Thorny Problems in Tennessee
The pile of invasive rosebush cuttings sits about waist-high and 5 feet long. This morning, I’ve learned the trick is to hold the branches tight as I haul them away; otherwise, the mass pulls apart as thorns snag on the ground and other trees. So I lean over what will be my 10th pile of the day and give it a bear hug, knowing that my work jacket and leather gloves will stop most of the thorns. I keep my face clear of loose branches and curse—long, hyphenated strings of curse words—under my breath as I carry nature’s barbed wire to the side of the road.
I volunteered for this assignment. The workday at The Nature Conservancy’s bog preserve near the small community of Shady Valley, in the Appalachian Mountains of Tennessee, was arranged by Gabby Lynch, TNC’s director of land protection in Tennessee. About 15 volunteers from state and federal land-management agencies, local conservation groups and even the Zoo Knoxville are here, helping remove invasive multiflora rose. From the road, the bog looks like a mile-wide overgrown pasture. But between us and that wild expanse stands a barricade of 8-foot-tall tangles of this stupid, merciless, vile rosebush.
Earlier, Lynch split us into teams of three: “One person will cut the plant at the base. The second person will use herbicide.” She held up a narrow plastic bottle that looks like a fat permanent marker with a spongy tip. “We want to use as little of this as possible. You will need to dab some on the cut end of each stem; otherwise these plants will be just as big next summer.” Both of those jobs sounded like too much responsibility for me. “The third person will carry the cuttings to a pile where the fire department will later burn them.” Bingo.
By lunch, I have run out of English curse words and moved on to French, Spanish and German.
And here I am three hours later, wishing I had chosen job number two.
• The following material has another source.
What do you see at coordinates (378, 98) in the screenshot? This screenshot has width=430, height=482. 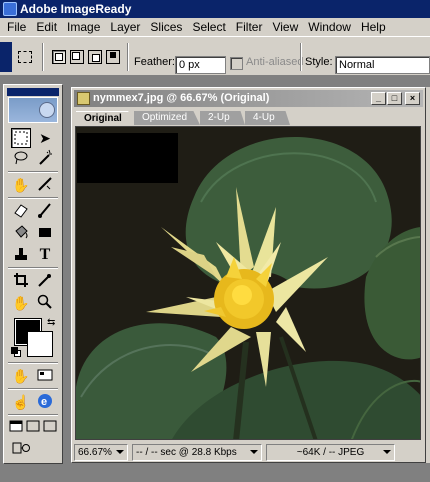 I see `minimize-button: _` at bounding box center [378, 98].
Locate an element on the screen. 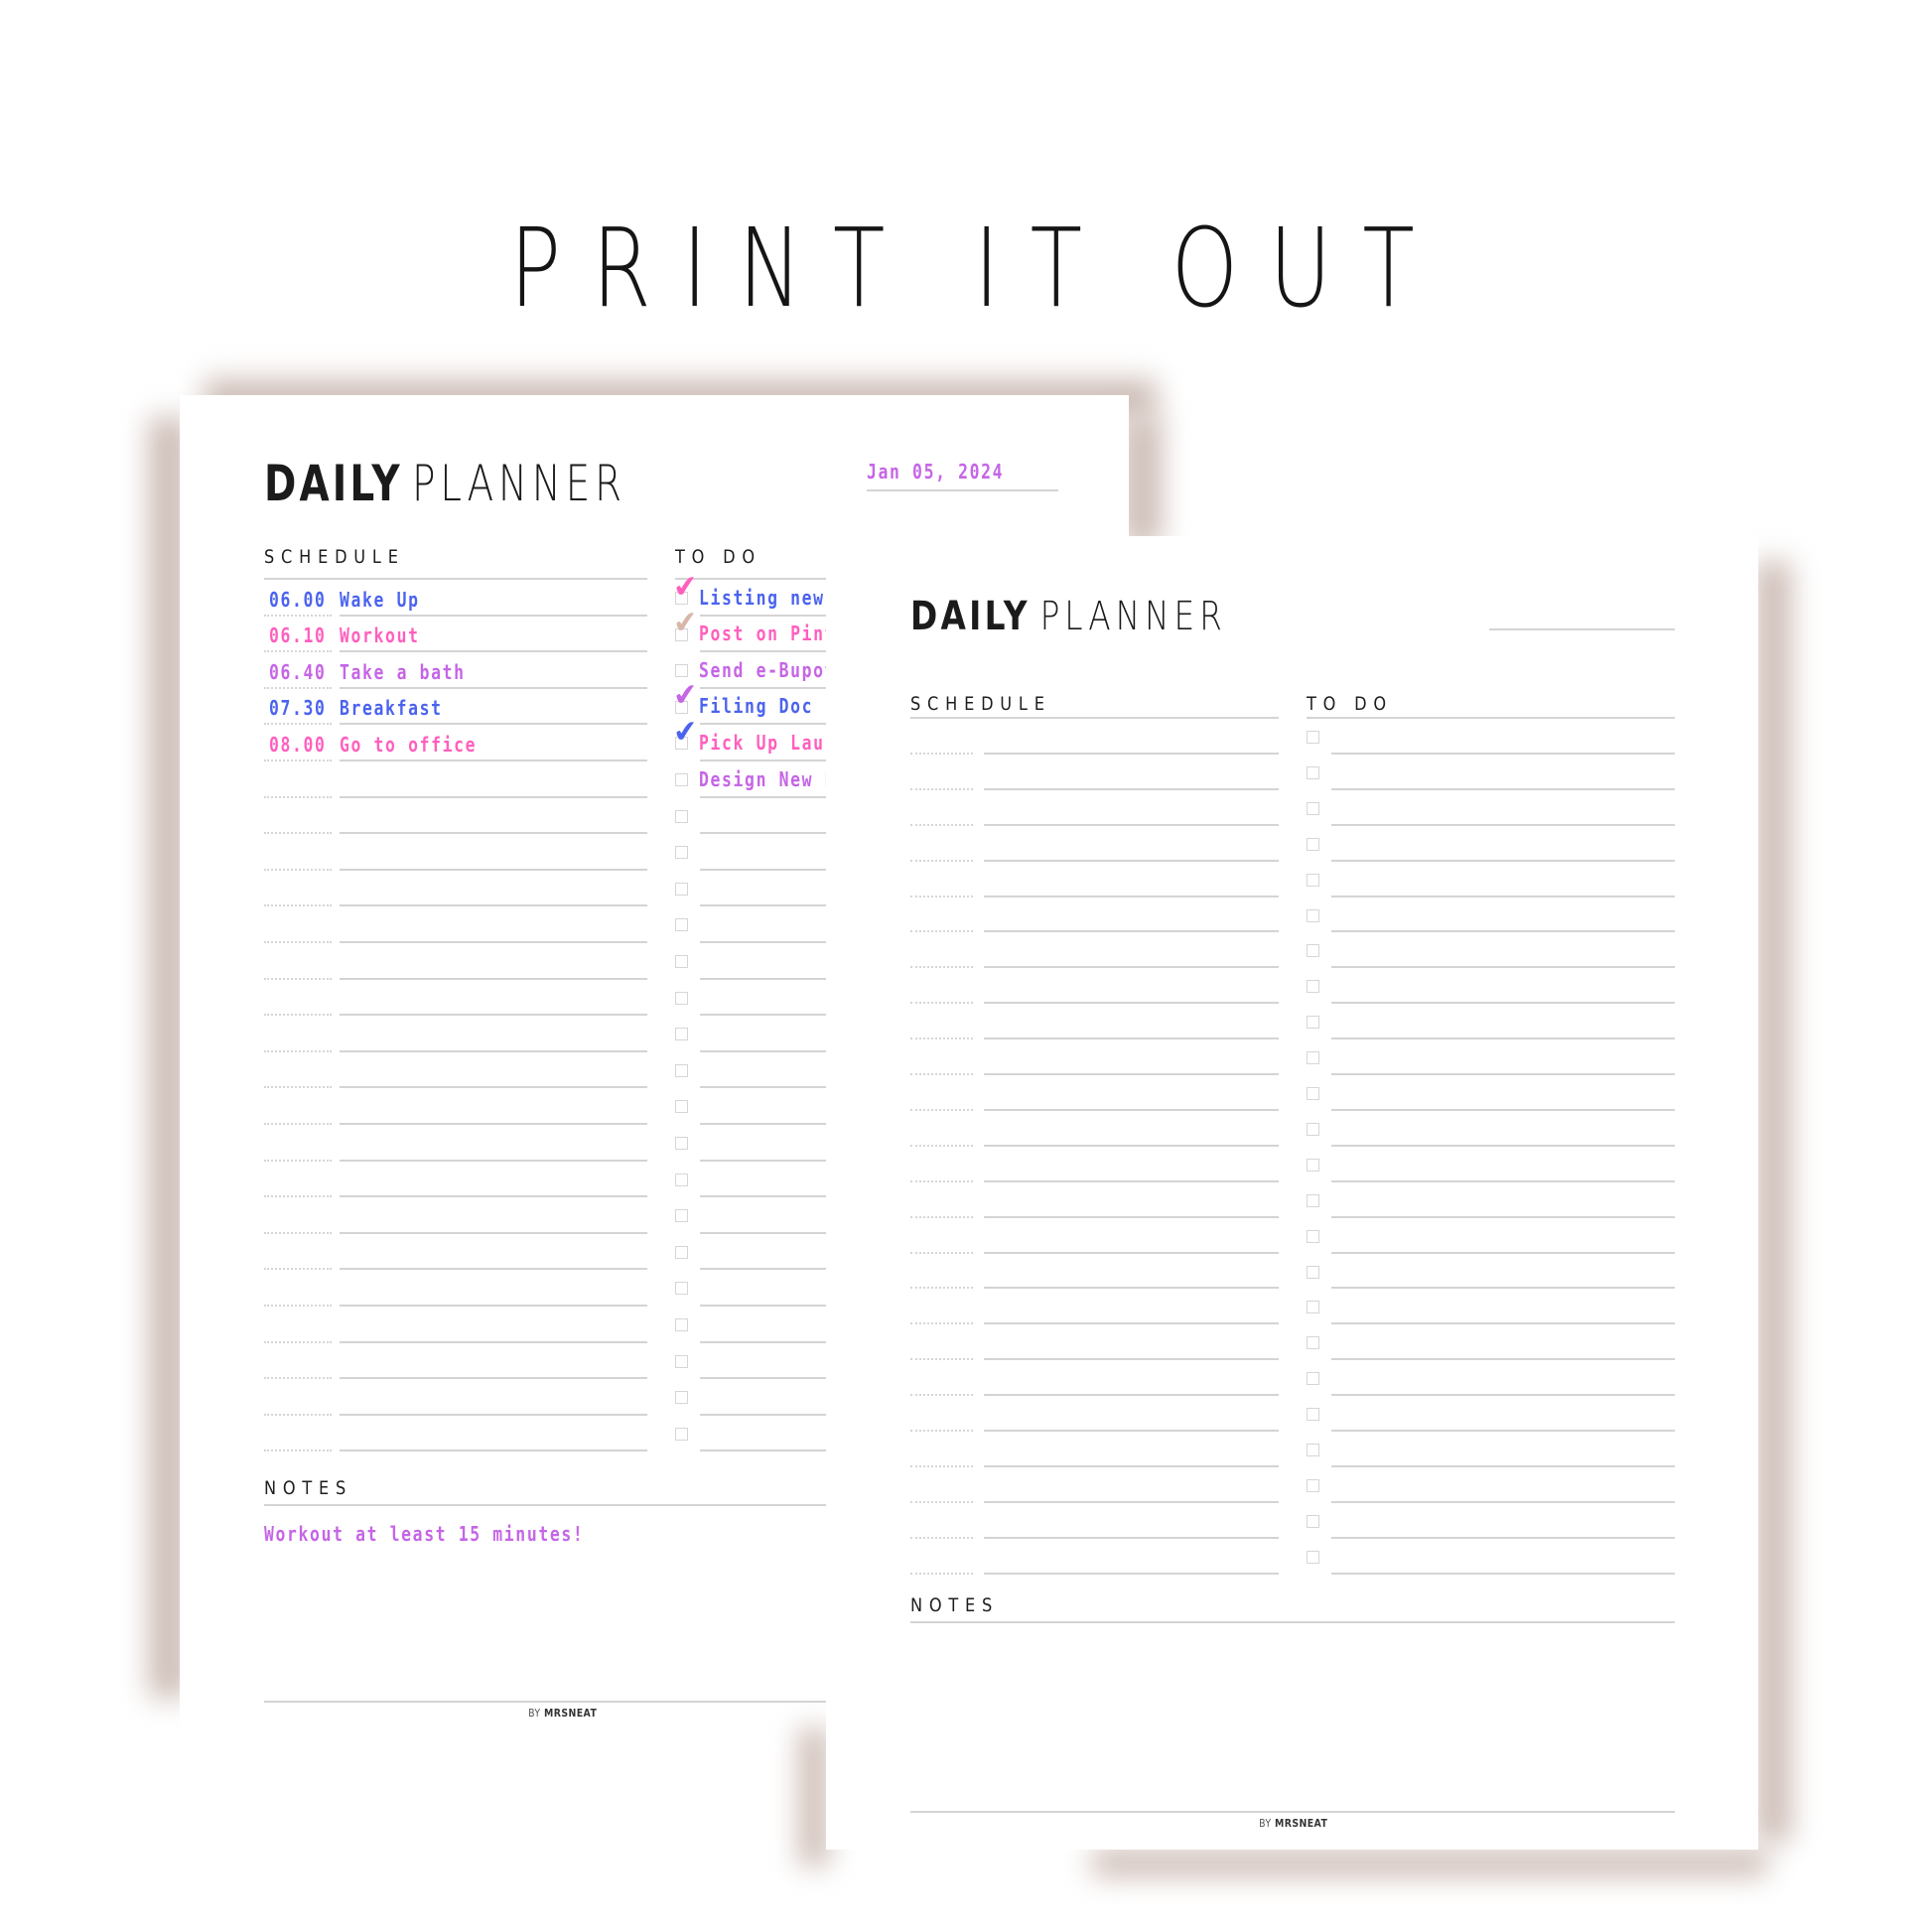 This screenshot has width=1932, height=1932. notes-text: Workout at least 15 minutes! is located at coordinates (424, 1534).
By the time Lynch calls the lunch break, I have run out of English curse words and moved on to French, Spanish and German.
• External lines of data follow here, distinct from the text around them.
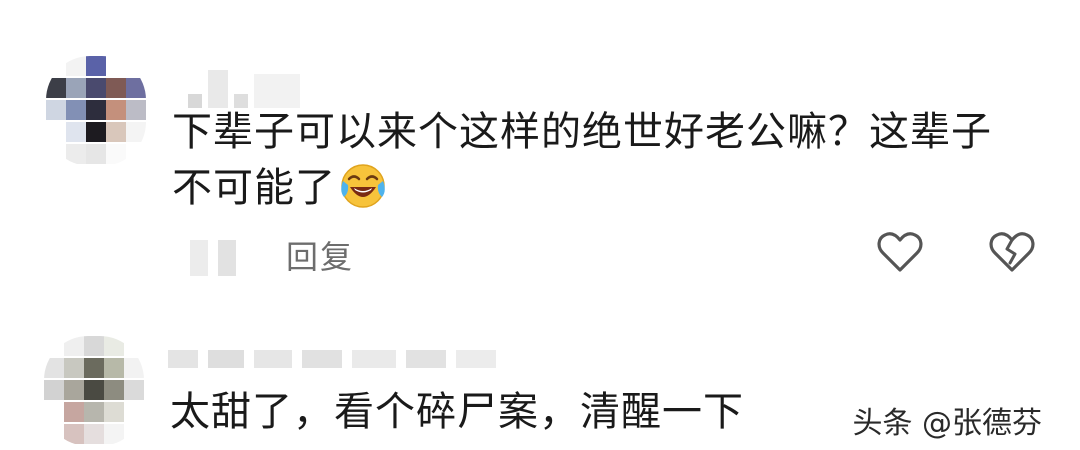 The image size is (1080, 450). Describe the element at coordinates (457, 412) in the screenshot. I see `comment-text: 太甜了，看个碎尸案，清醒一下` at that location.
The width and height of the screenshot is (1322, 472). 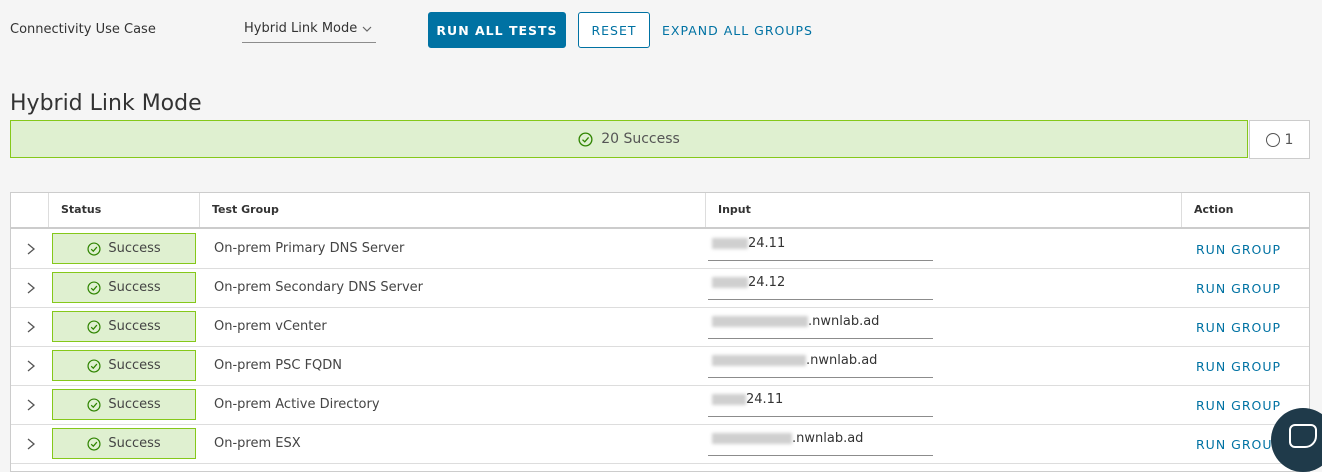 I want to click on test-group-name: On-prem Secondary DNS Server, so click(x=318, y=288).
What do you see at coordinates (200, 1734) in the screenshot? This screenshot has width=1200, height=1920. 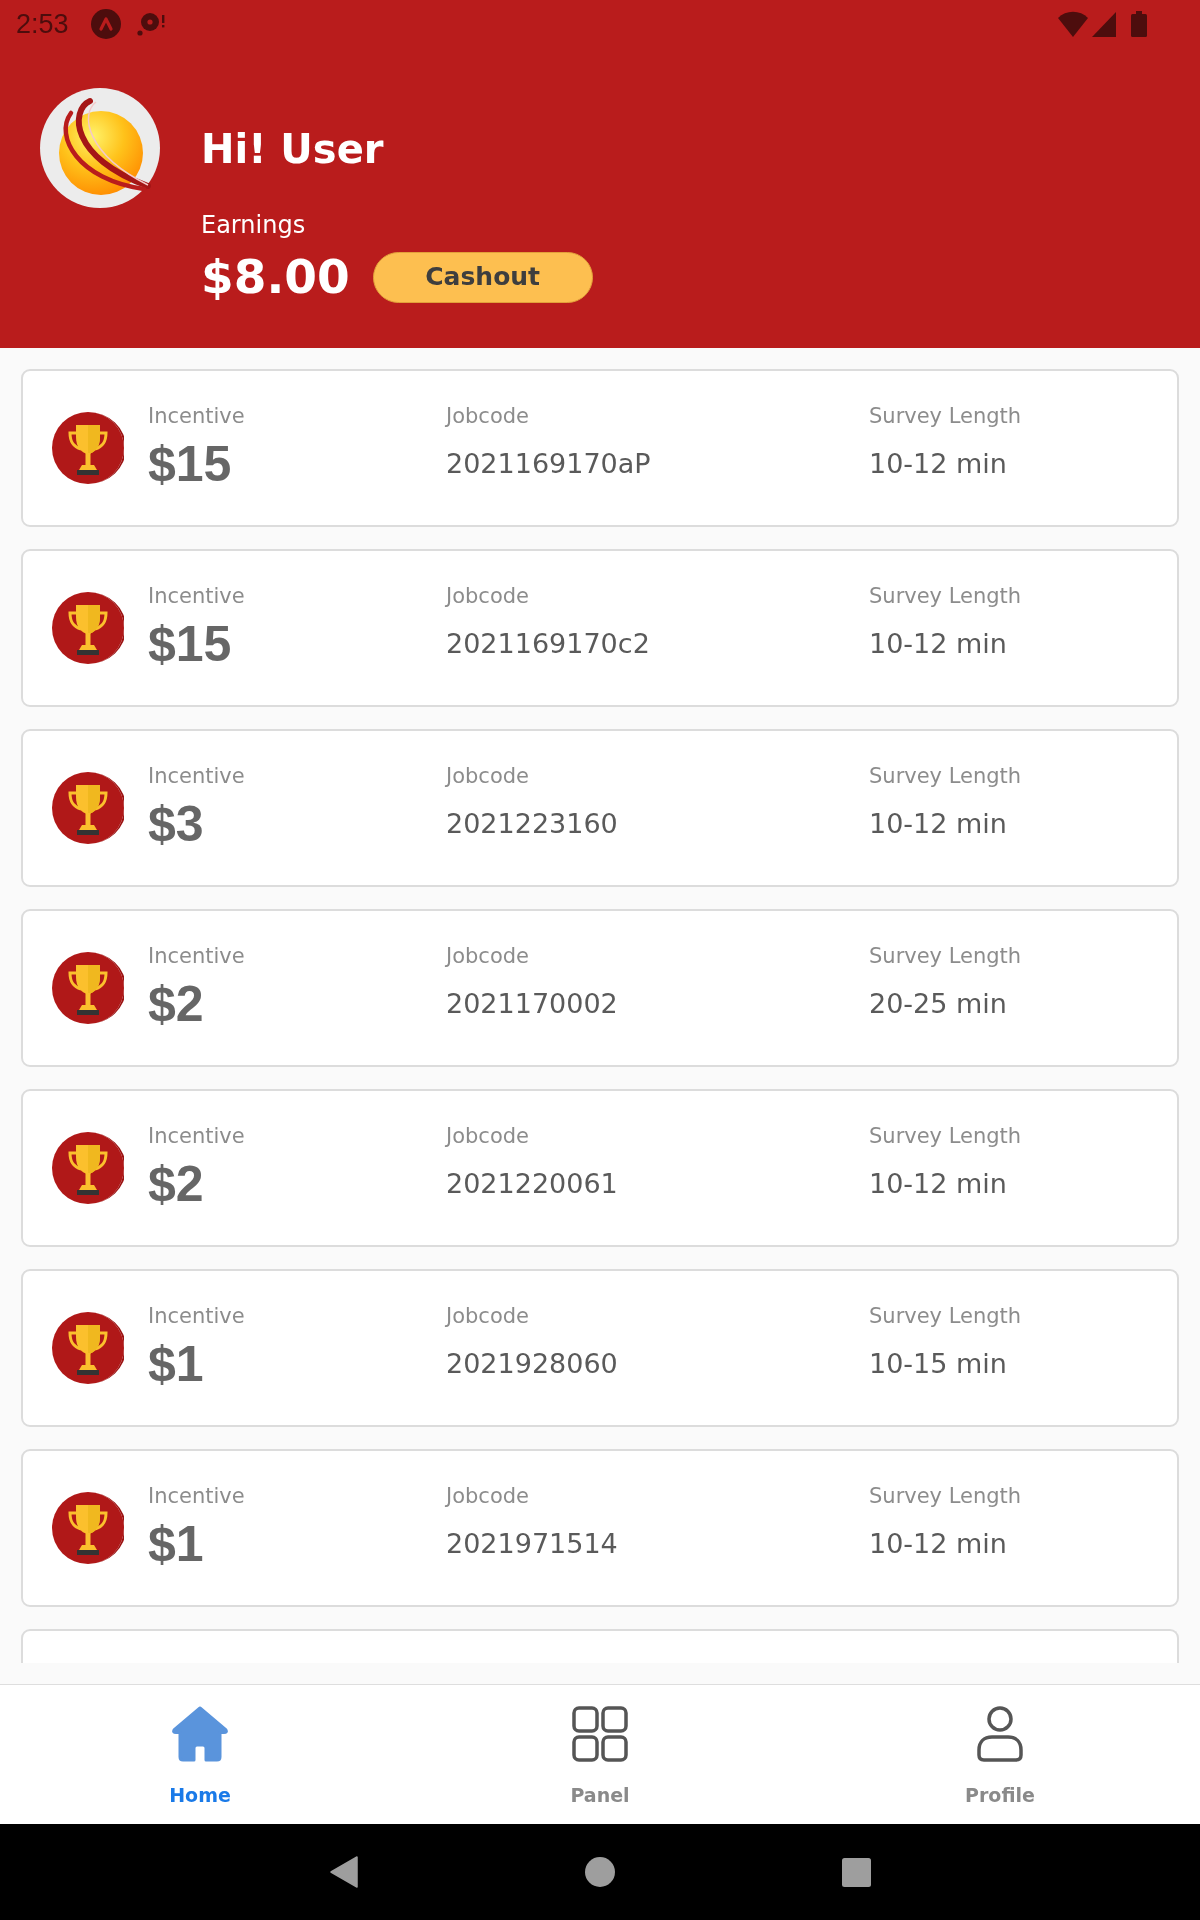 I see `home-icon` at bounding box center [200, 1734].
We settle in a grassy field. Lynch tells us that where we’re sitting used to be as thick with multiflora rose as today’s work site. This spot was cleared out by a similar crew of volunteers from TNC’s Bog Learning Network just last year.
Lynch goes on to tell us about how the natural bogs in this valley had been ditched, drained and converted into farm fields throughout the 1900s. But the farmland can be problematic “because it’s really mushy.” In the 1980s, the discovery of threatened bog turtles—a tiny species of turtle—in Shady Valley spurred a decades-long initiative to rebuild the bogs. The Conservancy bought the land to create this 800-acre network of preserves.
The process of turning a field back into a bog is not so easy, Lynch tells us. Construction equipment was brought in to break up the farms’ drainage systems. Low dams were added to the outflowing creeks to keep the water level up.
“Right after we did that, the number of bird species we recorded here went way up,” she says. The native bog plants almost immediately returned, growing from dormant seeds that had waited decades in the soil for the water to return.
The rest of the afternoon goes better. I become accustomed to the thorns, and I stop cursing. By day’s end, our team has built a stack of cuttings 6 feet tall and 40 feet long. I wish I could see it burn.
For fun, Lynch leads us single file into the bog to find wild cranberries. They are reddish white, floating on the surface of the shallow water. “Can we eat them?” someone asks. Lynch says yes. They crunch like tart little apples.
The taste lingers as we slosh our way back to the clearing. A few hours ago, this spot was an impassable wall of thorns. In a few months, it will look like a mountain bog again. I’m excited to have played a small part—offering my little bit of pain for a lot of gain.